__STORED ROWS__
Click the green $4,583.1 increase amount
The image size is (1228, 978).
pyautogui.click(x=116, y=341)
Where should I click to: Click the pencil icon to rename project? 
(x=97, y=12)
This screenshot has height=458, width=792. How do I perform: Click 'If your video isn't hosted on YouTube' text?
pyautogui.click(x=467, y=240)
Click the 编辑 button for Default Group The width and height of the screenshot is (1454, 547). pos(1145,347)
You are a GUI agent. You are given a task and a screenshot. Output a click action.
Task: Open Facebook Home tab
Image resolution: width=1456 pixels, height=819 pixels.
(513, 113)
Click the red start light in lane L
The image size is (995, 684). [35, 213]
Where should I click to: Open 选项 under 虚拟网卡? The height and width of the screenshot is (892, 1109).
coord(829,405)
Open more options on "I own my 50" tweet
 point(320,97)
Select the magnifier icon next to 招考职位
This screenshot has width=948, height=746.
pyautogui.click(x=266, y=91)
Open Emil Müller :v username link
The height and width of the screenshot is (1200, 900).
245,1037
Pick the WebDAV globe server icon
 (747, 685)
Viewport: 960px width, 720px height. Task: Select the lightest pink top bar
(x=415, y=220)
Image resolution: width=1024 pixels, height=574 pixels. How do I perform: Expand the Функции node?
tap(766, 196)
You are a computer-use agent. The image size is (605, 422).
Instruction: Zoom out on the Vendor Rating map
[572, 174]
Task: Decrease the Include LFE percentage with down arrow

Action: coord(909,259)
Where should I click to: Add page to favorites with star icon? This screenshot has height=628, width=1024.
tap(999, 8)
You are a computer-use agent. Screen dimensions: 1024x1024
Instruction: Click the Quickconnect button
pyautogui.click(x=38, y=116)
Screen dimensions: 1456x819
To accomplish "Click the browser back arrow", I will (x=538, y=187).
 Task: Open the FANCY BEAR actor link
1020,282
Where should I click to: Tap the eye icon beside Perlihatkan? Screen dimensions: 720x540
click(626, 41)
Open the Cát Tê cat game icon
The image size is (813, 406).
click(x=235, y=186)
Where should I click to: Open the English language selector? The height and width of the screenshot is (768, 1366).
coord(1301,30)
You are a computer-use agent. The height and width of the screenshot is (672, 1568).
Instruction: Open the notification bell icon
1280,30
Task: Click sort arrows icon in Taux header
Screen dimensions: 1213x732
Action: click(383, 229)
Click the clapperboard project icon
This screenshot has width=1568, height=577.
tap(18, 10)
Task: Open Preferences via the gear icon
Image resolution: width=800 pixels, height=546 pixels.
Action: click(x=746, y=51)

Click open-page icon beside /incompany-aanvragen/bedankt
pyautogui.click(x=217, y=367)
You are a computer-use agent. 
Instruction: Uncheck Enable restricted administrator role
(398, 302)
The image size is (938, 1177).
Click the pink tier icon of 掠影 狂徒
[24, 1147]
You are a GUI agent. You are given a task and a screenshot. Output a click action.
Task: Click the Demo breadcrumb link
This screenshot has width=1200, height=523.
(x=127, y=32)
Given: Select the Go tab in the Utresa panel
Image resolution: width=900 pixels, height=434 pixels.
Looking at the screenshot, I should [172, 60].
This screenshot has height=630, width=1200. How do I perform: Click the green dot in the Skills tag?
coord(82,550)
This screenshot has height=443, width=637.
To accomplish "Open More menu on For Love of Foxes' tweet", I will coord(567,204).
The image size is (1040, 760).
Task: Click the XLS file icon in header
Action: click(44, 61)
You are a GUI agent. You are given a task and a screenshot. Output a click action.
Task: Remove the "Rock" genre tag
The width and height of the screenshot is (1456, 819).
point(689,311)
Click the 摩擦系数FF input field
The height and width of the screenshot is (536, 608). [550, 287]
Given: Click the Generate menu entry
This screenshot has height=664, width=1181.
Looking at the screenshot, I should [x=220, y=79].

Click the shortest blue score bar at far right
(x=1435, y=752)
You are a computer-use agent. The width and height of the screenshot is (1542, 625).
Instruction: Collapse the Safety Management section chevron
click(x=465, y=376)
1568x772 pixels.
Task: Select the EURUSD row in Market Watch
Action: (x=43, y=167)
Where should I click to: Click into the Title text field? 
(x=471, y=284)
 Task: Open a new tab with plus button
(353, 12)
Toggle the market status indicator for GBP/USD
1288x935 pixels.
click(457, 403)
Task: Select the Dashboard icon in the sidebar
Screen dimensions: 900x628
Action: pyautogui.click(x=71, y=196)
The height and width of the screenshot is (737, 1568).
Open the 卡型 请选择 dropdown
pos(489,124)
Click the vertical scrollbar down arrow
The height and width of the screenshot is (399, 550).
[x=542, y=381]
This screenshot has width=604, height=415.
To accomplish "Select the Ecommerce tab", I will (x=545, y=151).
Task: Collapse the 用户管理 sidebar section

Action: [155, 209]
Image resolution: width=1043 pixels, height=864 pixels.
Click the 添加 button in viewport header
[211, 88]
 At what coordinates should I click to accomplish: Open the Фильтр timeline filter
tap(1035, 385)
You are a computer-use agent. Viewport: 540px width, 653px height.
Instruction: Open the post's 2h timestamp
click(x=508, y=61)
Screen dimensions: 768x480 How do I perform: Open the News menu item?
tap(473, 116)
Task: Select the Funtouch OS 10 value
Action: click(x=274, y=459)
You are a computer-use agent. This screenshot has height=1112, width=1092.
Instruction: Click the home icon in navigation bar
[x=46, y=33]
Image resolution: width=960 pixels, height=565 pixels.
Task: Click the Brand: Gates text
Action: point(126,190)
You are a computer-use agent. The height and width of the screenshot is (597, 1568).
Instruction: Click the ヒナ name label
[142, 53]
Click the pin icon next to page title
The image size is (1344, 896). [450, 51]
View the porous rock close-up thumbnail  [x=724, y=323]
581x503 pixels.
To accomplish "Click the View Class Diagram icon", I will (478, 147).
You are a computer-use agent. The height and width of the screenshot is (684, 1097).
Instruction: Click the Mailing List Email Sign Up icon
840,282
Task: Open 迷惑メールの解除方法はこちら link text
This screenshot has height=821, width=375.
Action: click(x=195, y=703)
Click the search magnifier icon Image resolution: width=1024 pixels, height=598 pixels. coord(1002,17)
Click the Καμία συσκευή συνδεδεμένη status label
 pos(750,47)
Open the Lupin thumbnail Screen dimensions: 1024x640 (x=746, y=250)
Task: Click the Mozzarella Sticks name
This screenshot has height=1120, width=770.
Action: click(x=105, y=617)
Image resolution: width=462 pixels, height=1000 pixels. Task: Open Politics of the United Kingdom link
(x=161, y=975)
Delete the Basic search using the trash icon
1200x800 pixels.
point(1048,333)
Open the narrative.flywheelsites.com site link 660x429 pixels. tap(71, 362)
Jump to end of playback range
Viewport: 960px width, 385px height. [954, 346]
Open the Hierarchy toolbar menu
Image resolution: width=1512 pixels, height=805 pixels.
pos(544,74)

__AIM OF THE TASK__
Set down every row above again, word for word, with no changes.

__COMPLETE OUTPUT__
Click the green $4,583.1 increase amount
The image size is (1228, 978).
pyautogui.click(x=116, y=341)
Where should I click to: Click the pencil icon to rename project? 
(x=97, y=12)
This screenshot has height=458, width=792. How do I perform: Click 'If your video isn't hosted on YouTube' text?
pyautogui.click(x=467, y=240)
Click the 编辑 button for Default Group The width and height of the screenshot is (1454, 547). pos(1145,347)
You are a GUI agent. You are given a task and a screenshot. Output a click action.
Task: Open Facebook Home tab
Image resolution: width=1456 pixels, height=819 pixels.
(513, 113)
Click the red start light in lane L
The image size is (995, 684). [35, 213]
Where should I click to: Open 选项 under 虚拟网卡? The height and width of the screenshot is (892, 1109).
coord(829,405)
Open more options on "I own my 50" tweet
 point(320,97)
Select the magnifier icon next to 招考职位
This screenshot has width=948, height=746.
pyautogui.click(x=266, y=91)
Open Emil Müller :v username link
The height and width of the screenshot is (1200, 900).
245,1037
Pick the WebDAV globe server icon
 (747, 685)
Viewport: 960px width, 720px height. Task: Select the lightest pink top bar
(x=415, y=220)
Image resolution: width=1024 pixels, height=574 pixels. How do I perform: Expand the Функции node?
tap(766, 196)
You are a computer-use agent. The image size is (605, 422).
Instruction: Zoom out on the Vendor Rating map
[572, 174]
Task: Decrease the Include LFE percentage with down arrow

Action: coord(909,259)
Where should I click to: Add page to favorites with star icon? This screenshot has height=628, width=1024.
tap(999, 8)
You are a computer-use agent. Screen dimensions: 1024x1024
Instruction: Click the Quickconnect button
pyautogui.click(x=38, y=116)
Screen dimensions: 1456x819
To accomplish "Click the browser back arrow", I will (x=538, y=187).
 Task: Open the FANCY BEAR actor link
1020,282
Where should I click to: Tap the eye icon beside Perlihatkan? Screen dimensions: 720x540
click(626, 41)
Open the Cát Tê cat game icon
The image size is (813, 406).
click(x=235, y=186)
Where should I click to: Open the English language selector? The height and width of the screenshot is (768, 1366).
coord(1301,30)
You are a computer-use agent. The height and width of the screenshot is (672, 1568).
Instruction: Open the notification bell icon
1280,30
Task: Click sort arrows icon in Taux header
Screen dimensions: 1213x732
Action: click(383, 229)
Click the clapperboard project icon
This screenshot has width=1568, height=577.
tap(18, 10)
Task: Open Preferences via the gear icon
Image resolution: width=800 pixels, height=546 pixels.
Action: click(x=746, y=51)

Click open-page icon beside /incompany-aanvragen/bedankt
pyautogui.click(x=217, y=367)
You are a computer-use agent. 
Instruction: Uncheck Enable restricted administrator role
(398, 302)
The image size is (938, 1177).
Click the pink tier icon of 掠影 狂徒
[24, 1147]
You are a GUI agent. You are given a task and a screenshot. Output a click action.
Task: Click the Demo breadcrumb link
This screenshot has width=1200, height=523.
(x=127, y=32)
Given: Select the Go tab in the Utresa panel
Image resolution: width=900 pixels, height=434 pixels.
Looking at the screenshot, I should [172, 60].
This screenshot has height=630, width=1200. How do I perform: Click the green dot in the Skills tag?
coord(82,550)
This screenshot has height=443, width=637.
To accomplish "Open More menu on For Love of Foxes' tweet", I will coord(567,204).
The image size is (1040, 760).
Task: Click the XLS file icon in header
Action: click(44, 61)
You are a GUI agent. You are given a task and a screenshot. Output a click action.
Task: Remove the "Rock" genre tag
The width and height of the screenshot is (1456, 819).
point(689,311)
Click the 摩擦系数FF input field
The height and width of the screenshot is (536, 608). [550, 287]
Given: Click the Generate menu entry
This screenshot has height=664, width=1181.
Looking at the screenshot, I should [x=220, y=79].

Click the shortest blue score bar at far right
(x=1435, y=752)
You are a computer-use agent. The width and height of the screenshot is (1542, 625).
Instruction: Collapse the Safety Management section chevron
click(x=465, y=376)
1568x772 pixels.
Task: Select the EURUSD row in Market Watch
Action: (x=43, y=167)
Where should I click to: Click into the Title text field? 
(x=471, y=284)
 Task: Open a new tab with plus button
(353, 12)
Toggle the market status indicator for GBP/USD
1288x935 pixels.
click(457, 403)
Task: Select the Dashboard icon in the sidebar
Screen dimensions: 900x628
Action: pyautogui.click(x=71, y=196)
The height and width of the screenshot is (737, 1568).
Open the 卡型 请选择 dropdown
pos(489,124)
Click the vertical scrollbar down arrow
The height and width of the screenshot is (399, 550).
[x=542, y=381]
This screenshot has width=604, height=415.
To accomplish "Select the Ecommerce tab", I will (x=545, y=151).
Task: Collapse the 用户管理 sidebar section

Action: [155, 209]
Image resolution: width=1043 pixels, height=864 pixels.
Click the 添加 button in viewport header
[211, 88]
 At what coordinates should I click to accomplish: Open the Фильтр timeline filter
tap(1035, 385)
You are a computer-use agent. Viewport: 540px width, 653px height.
Instruction: Open the post's 2h timestamp
click(x=508, y=61)
Screen dimensions: 768x480 How do I perform: Open the News menu item?
tap(473, 116)
Task: Select the Funtouch OS 10 value
Action: click(x=274, y=459)
You are a computer-use agent. This screenshot has height=1112, width=1092.
Instruction: Click the home icon in navigation bar
[x=46, y=33]
Image resolution: width=960 pixels, height=565 pixels.
Task: Click the Brand: Gates text
Action: point(126,190)
You are a computer-use agent. The height and width of the screenshot is (597, 1568).
Instruction: Click the ヒナ name label
[142, 53]
Click the pin icon next to page title
The image size is (1344, 896). [450, 51]
View the porous rock close-up thumbnail  [x=724, y=323]
581x503 pixels.
To accomplish "Click the View Class Diagram icon", I will (478, 147).
You are a computer-use agent. The height and width of the screenshot is (684, 1097).
Instruction: Click the Mailing List Email Sign Up icon
840,282
Task: Open 迷惑メールの解除方法はこちら link text
This screenshot has height=821, width=375.
Action: click(x=195, y=703)
Click the search magnifier icon Image resolution: width=1024 pixels, height=598 pixels. coord(1002,17)
Click the Καμία συσκευή συνδεδεμένη status label
 pos(750,47)
Open the Lupin thumbnail Screen dimensions: 1024x640 (x=746, y=250)
Task: Click the Mozzarella Sticks name
This screenshot has height=1120, width=770.
Action: click(x=105, y=617)
Image resolution: width=462 pixels, height=1000 pixels. Task: Open Politics of the United Kingdom link
(x=161, y=975)
Delete the Basic search using the trash icon
1200x800 pixels.
point(1048,333)
Open the narrative.flywheelsites.com site link 660x429 pixels. tap(71, 362)
Jump to end of playback range
Viewport: 960px width, 385px height. [954, 346]
Open the Hierarchy toolbar menu
Image resolution: width=1512 pixels, height=805 pixels.
pos(544,74)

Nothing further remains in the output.